#### [Exercise aim]
Begin at the line that contains "Instruction: Click the Update" and repeat every line from there to the end of the records below, inclusive, without adding any other line.

#### [Records for this exercise]
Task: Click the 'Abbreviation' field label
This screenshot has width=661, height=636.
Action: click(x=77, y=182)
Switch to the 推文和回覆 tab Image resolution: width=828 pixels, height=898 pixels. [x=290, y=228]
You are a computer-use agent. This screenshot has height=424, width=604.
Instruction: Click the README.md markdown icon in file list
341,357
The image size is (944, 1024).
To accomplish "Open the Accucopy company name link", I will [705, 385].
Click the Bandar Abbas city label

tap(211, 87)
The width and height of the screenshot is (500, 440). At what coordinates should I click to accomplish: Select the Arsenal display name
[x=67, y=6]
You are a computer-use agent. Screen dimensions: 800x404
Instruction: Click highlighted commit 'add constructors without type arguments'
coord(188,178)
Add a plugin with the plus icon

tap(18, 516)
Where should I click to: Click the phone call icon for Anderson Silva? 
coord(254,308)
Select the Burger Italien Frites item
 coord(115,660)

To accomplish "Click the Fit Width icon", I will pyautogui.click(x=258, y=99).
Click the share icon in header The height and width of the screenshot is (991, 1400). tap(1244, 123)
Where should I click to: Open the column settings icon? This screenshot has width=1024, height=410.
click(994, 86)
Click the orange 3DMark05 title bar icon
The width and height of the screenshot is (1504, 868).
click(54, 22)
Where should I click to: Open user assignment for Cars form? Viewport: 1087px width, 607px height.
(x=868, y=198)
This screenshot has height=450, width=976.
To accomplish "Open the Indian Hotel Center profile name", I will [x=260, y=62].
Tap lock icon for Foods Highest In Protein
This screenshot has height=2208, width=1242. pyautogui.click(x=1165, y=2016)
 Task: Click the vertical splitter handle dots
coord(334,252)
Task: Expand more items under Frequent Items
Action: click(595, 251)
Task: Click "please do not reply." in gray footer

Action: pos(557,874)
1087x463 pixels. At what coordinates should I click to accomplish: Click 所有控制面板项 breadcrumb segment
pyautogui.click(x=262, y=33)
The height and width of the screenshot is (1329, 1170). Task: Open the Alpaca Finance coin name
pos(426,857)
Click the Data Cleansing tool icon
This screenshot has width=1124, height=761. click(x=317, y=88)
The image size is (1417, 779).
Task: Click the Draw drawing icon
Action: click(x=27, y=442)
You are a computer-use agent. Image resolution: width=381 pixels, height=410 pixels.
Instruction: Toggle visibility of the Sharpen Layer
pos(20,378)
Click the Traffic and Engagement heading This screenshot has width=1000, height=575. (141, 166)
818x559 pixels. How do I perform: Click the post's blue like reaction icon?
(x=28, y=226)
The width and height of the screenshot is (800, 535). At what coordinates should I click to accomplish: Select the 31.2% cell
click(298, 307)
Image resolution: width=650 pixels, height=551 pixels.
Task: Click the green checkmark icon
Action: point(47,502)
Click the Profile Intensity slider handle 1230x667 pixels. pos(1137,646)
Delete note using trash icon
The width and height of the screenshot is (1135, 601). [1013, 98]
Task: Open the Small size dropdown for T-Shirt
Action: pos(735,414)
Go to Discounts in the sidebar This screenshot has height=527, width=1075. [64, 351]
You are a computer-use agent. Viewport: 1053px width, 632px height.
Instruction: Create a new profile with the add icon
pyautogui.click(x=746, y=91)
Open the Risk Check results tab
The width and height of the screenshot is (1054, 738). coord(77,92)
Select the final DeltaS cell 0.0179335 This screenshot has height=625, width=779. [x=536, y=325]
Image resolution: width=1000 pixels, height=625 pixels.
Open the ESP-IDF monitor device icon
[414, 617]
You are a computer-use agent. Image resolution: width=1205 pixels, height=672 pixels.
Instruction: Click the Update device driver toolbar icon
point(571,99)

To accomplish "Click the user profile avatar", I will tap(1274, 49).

#### [Answer below]
Instruction: Click the Update device driver toolbar icon
point(571,99)

To accomplish "Click the user profile avatar", I will tap(1274, 49).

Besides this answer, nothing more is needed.